Pourtant, dans un entretien, Zak avait déclaré avoir « en horreur les bons pères de famille, car c’est eux qui tirent la société grecque vers le bas et pavent la route du fascisme rampant de la société grecque ».
De fait, antifasciste convaincu, il était de toutes les manifestations, et n’en loupait pas une pour souligner la dérive vers l’extrême droite de la société grecque. Magda Fyssa, la mère de Pavlos Fyssas, ce rappeur assassiné par un cadre du parti néo nazi grec Aube Dorée, était présente dans le tribunal à l’annonce du verdict qui a innocenté les policiers. Elle a explosé en même temps que la mère de Zak, son frère et tous ses amis présents.
« Assassins ! » ont crié les deux mères, « vous tuez nos enfants une seconde fois ».

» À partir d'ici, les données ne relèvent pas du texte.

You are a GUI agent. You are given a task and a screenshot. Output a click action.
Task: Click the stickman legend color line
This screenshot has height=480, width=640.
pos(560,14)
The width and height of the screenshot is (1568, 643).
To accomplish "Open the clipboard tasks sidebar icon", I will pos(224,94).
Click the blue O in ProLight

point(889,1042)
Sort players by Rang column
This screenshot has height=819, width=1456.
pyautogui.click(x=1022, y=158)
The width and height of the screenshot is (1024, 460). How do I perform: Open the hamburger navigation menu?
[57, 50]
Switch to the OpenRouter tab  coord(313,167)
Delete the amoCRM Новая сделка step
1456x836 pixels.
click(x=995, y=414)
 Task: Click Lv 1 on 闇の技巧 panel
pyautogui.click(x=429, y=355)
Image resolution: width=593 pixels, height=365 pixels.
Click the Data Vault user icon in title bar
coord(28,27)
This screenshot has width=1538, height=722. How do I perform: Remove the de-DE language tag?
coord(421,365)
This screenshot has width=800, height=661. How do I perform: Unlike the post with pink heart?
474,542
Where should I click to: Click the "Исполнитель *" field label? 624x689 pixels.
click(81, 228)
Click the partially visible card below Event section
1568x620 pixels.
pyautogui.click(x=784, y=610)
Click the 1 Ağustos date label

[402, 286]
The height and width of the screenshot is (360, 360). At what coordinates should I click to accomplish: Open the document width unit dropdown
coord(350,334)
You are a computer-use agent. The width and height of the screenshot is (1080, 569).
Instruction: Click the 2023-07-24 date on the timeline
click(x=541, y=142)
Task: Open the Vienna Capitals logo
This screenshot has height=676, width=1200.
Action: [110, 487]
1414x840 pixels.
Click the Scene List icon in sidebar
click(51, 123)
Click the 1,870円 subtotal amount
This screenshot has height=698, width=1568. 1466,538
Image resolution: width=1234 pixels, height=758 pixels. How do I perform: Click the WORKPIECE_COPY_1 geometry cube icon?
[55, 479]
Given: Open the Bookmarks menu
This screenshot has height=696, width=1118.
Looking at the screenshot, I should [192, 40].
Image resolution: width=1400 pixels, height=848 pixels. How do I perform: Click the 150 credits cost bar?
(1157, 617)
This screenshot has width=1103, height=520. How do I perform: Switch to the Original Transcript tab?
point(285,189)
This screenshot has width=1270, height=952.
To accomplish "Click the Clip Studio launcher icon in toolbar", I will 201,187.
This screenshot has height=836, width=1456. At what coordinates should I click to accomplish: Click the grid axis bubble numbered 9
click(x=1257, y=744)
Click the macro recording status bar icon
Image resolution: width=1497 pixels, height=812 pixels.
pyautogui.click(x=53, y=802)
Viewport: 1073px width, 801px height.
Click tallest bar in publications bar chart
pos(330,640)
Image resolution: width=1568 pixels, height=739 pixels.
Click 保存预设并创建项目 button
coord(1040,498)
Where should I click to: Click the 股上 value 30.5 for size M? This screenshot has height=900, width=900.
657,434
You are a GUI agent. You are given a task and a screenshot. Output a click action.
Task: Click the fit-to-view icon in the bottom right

Lorsqu’on revoit ses anciens entretiens, on se demande si Zak ne sentait pas que sa mort serait aussi violente. « Athènes est difficile si vous êtes comme moi » avait-il déclaré. « J’ai été frappé, attaqué à plusieurs reprises par les bons pères de famille, des hommes qui se sentaient et se donnaient le droit de me courser, mais même avec mes talons de 12 cm je cours vite ».
Le jour de sa mort, on ne lui a pas donné la chance de pouvoir courir vite.
Régulièrement des activistes de la communauté changent la plaque de la rue où il a été assassiné qui devient “rue Zack Zackie Oh !”. Une communauté que par sa mort Zack a pu unir, un exploit. Ainsi pour la première fois organisées en association les drag queens et les personnes queer du pays se sont réunies pour demander justice pour Zak.
La famille de Zacharías Kostópoulos est décidée à faire appel du verdict. Le chemin sera long et difficile pour y parvenir mais elle sera soutenue.
Cerise sur le gâteau l’avocat des policiers, Athanasios Plevris, qui vient de l’extrême droite la plus dure et la plus raciste dans le pays, était député conservateur au moment des faits. Aujourd’hui il est ministre de la Santé. Peut-être que dans un prochain remaniement ministériel il sera ministre de la Justice…
En Grèce la justice est aveugle mais surtout de parti pris. Là aussi. Zak risque de faire bouger les choses.